> [What is expected]
Return the NYC taxi preprocessing post verbatim, everything from "tags: [Python, Data" down to "exporting spatial features.".

> [Excerpt]

NYC Taxi Data Preprocessing with Python

tags: [Python, Data Analysis, Pandas, Data Visualization, NYC]

Image credits: https://www.nyc.gov/site/tlc/about/about-tlc.page

Overview

The NYC Taxi & Limousine Commission (TLC) publishes one of the richest urban mobility datasets in the world, containing millions of taxi trips taken across New York City. Analyzing this data offers insights into urban transportation patterns, congestion hotspots, and rider behavior. In this post, we’ll begin preparing the data for machine learning tasks by merging metadata, visualizing demand, and exporting spatial features.

The Dataset

I used publicly available data from the NYC Taxi & Limousine Commission (TLC). Here's a glimpse at what the data looks like:

import pandas as pd

df = pd.read_parquet("yellow_tripdata_2020-01.parquet")
df.head()

> [Records provided]
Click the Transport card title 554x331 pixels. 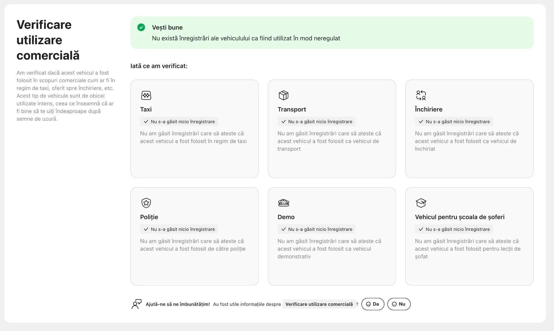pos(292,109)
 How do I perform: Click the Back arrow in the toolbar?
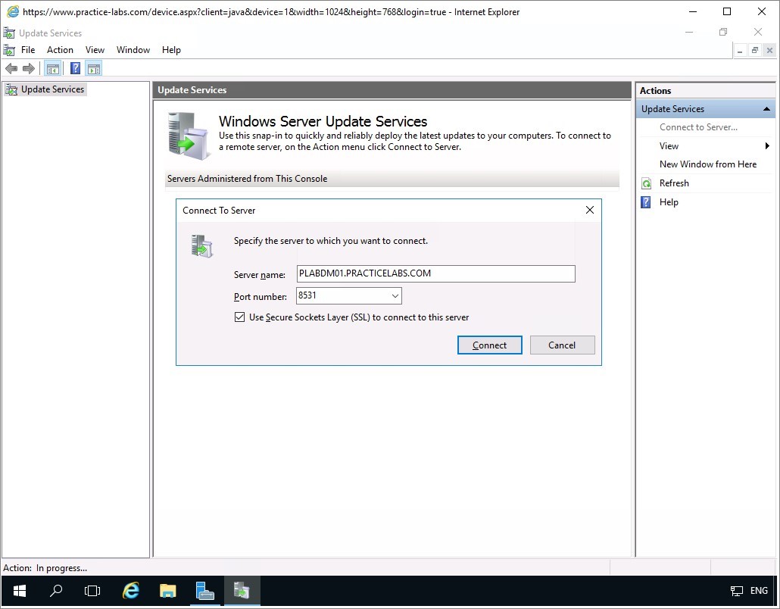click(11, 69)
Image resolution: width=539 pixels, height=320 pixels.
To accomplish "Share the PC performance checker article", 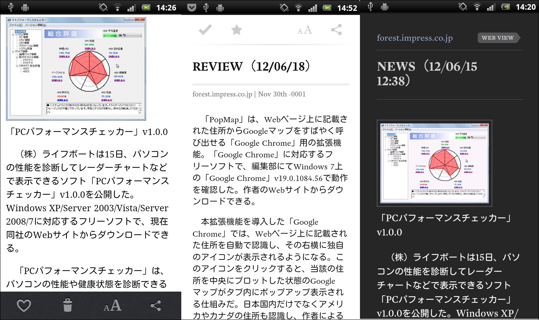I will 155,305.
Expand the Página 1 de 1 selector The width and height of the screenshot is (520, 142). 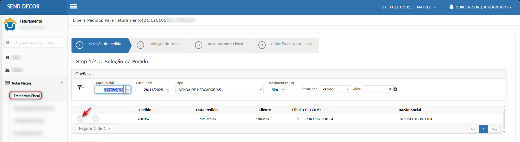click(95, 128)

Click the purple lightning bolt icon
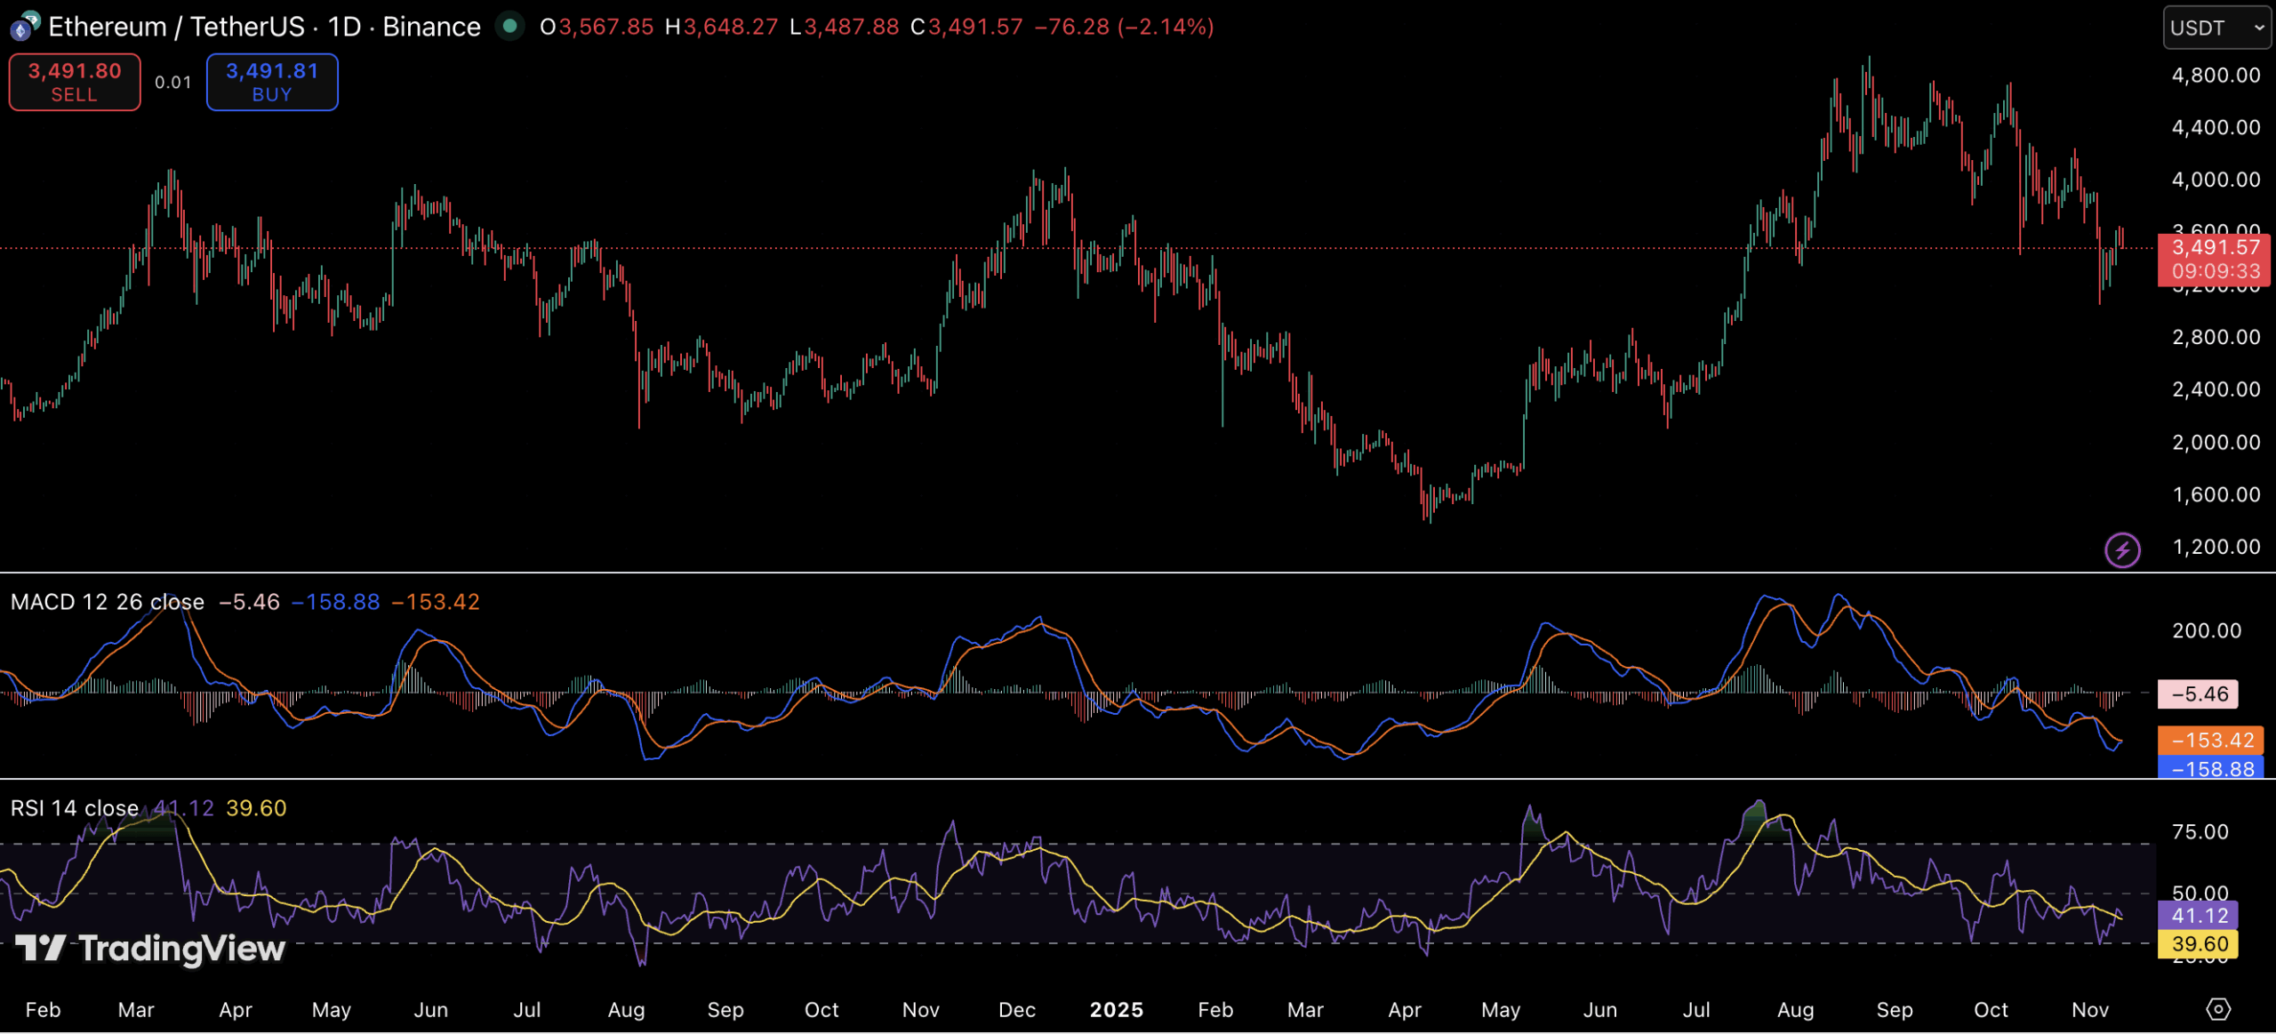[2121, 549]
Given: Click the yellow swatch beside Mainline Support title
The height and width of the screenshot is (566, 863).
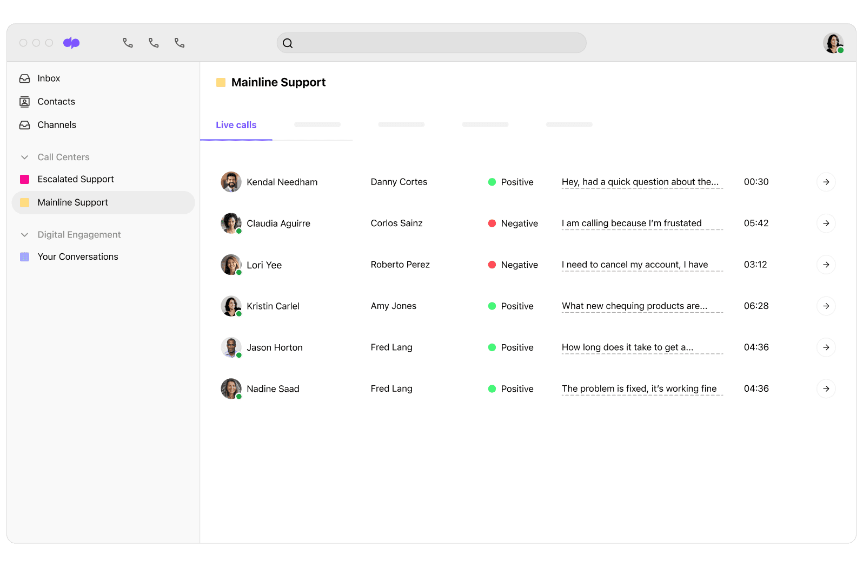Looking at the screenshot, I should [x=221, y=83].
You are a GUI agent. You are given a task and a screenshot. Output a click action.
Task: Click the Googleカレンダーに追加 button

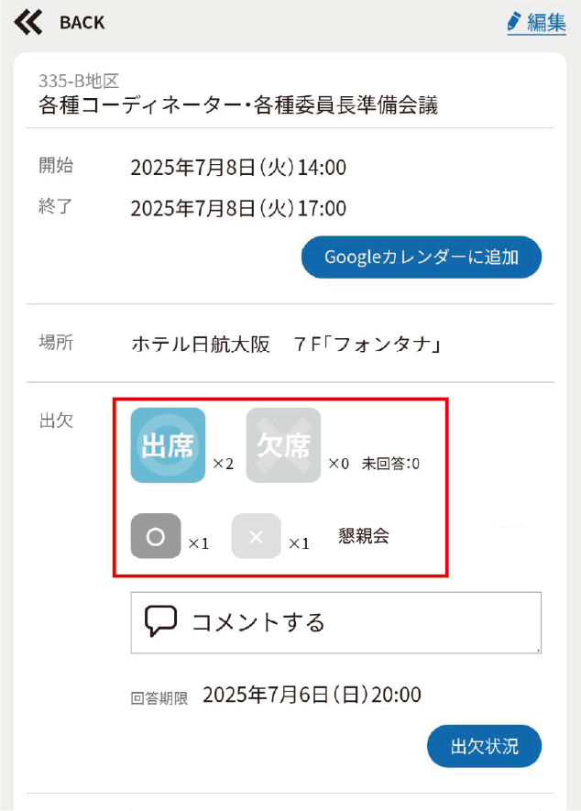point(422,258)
* * *
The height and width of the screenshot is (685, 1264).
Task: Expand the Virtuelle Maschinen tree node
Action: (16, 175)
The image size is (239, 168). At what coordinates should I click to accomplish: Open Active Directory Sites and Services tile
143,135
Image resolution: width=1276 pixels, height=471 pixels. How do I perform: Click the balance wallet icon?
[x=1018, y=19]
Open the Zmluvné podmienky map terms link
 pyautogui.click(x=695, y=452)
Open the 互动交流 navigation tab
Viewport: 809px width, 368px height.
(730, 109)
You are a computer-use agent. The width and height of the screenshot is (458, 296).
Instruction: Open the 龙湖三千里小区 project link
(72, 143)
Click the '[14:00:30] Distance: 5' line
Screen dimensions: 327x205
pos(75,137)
==
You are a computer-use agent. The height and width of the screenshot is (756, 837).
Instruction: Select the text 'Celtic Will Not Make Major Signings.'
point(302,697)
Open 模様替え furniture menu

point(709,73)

> [The output]
tags: [Python, Data Analysis, Pandas, Data Visualization, NYC]

Image credits: https://www.nyc.gov/site/tlc/about/about-tlc.page

Overview

The NYC Taxi & Limousine Commission (TLC) publishes one of the richest urban mobility datasets in the world, containing millions of taxi trips taken across New York City. Analyzing this data offers insights into urban transportation patterns, congestion hotspots, and rider behavior. In this post, we’ll begin preparing the data for machine learning tasks by merging metadata, visualizing demand, and exporting spatial features.